How can I automatically set row-level policies, when new user is created?

Hello!
If I create a new user, I can add some row level policies. Very important e.g.: where = “{E}.CreatedByUserID.id = :current_user_id” — so every user can only see his own entities.
Easy.

If I have a cascade of users, and one user might create another user, I want to guarantee, that my row level role is set to the newest user, of course.

How can this be done automatically, so that the creation of a new user cannot be done without this (for my purpose very important) issue?

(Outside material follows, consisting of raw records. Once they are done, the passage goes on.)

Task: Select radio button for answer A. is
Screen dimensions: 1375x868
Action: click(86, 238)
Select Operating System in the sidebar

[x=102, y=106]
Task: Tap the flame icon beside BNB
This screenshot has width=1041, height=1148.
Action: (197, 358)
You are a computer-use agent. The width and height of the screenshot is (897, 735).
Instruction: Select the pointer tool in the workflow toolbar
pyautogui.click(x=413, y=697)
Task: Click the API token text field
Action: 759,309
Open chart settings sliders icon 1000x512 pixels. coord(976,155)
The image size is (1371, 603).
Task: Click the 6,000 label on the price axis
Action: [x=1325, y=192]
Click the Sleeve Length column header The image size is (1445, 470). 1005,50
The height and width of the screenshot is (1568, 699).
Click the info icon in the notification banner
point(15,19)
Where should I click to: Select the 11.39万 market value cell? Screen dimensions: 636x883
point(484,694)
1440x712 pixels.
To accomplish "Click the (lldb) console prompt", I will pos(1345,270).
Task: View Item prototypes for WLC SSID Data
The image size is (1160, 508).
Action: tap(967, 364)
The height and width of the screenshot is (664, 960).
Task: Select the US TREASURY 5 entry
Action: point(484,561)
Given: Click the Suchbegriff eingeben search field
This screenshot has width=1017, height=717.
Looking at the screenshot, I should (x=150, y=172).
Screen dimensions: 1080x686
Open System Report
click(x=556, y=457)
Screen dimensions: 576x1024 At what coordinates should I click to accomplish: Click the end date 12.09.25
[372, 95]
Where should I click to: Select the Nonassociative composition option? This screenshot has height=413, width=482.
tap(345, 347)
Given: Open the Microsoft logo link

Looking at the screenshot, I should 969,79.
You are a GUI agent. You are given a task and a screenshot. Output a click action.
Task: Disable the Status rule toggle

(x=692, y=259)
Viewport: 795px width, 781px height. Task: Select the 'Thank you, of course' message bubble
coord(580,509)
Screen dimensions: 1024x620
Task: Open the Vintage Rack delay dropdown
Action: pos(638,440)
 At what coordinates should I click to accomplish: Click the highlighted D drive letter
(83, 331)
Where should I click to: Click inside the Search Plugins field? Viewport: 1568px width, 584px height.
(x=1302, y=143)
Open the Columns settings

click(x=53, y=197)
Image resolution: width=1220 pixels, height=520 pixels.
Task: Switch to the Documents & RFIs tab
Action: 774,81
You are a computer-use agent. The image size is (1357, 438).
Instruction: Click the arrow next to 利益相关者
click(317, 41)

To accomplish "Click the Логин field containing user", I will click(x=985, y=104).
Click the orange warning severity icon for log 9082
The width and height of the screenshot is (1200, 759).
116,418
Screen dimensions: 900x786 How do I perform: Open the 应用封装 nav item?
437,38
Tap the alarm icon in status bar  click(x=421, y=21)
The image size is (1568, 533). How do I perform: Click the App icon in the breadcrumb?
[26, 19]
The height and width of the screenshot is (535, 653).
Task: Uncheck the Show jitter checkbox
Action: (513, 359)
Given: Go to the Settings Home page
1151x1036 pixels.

Do I have to add an instance automatically when storing a new user entry, e.g. in an onBeforeCommitChanges() handler?
Or is there a better way?

Thanks in advance,

br
HP

Hello!

I think you can use EntityChangedEvent application event. It is fired when User instance is saved by DataManager. Thus you cover creating users programmatically and by User editor.

For instance:

@Component("demo_UserEventListener")
public class UserEventListener {
    protected final DataManager dataManager;

    public UserEventListener(DataManager dataManager) {
        this.dataManager = dataManager;
    }

    @EventListener
    public void onUserChangedBeforeCommit(final EntityChangedEvent<User> event) {
        if (event.getType() == EntityChangedEvent.Type.CREATED) {
            User user = dataManager.load(event.getEntityId()).one();

            RoleAssignmentEntity roleAssignment = dataManager.create(RoleAssignmentEntity.class);
            roleAssignment.setUsername(user.getUsername());
            roleAssignment.setRoleCode(MyCustomRole.CODE);
            roleAssignment.setRoleType(RoleAssignmentRoleType.RESOURCE);

            dataManager.save(roleAssignment);
        }
    }
}

The method will be called by the framework right after saving the entity to the database but before the transaction commit.

See Entity Events :: Jmix Documentation

Thanks, works!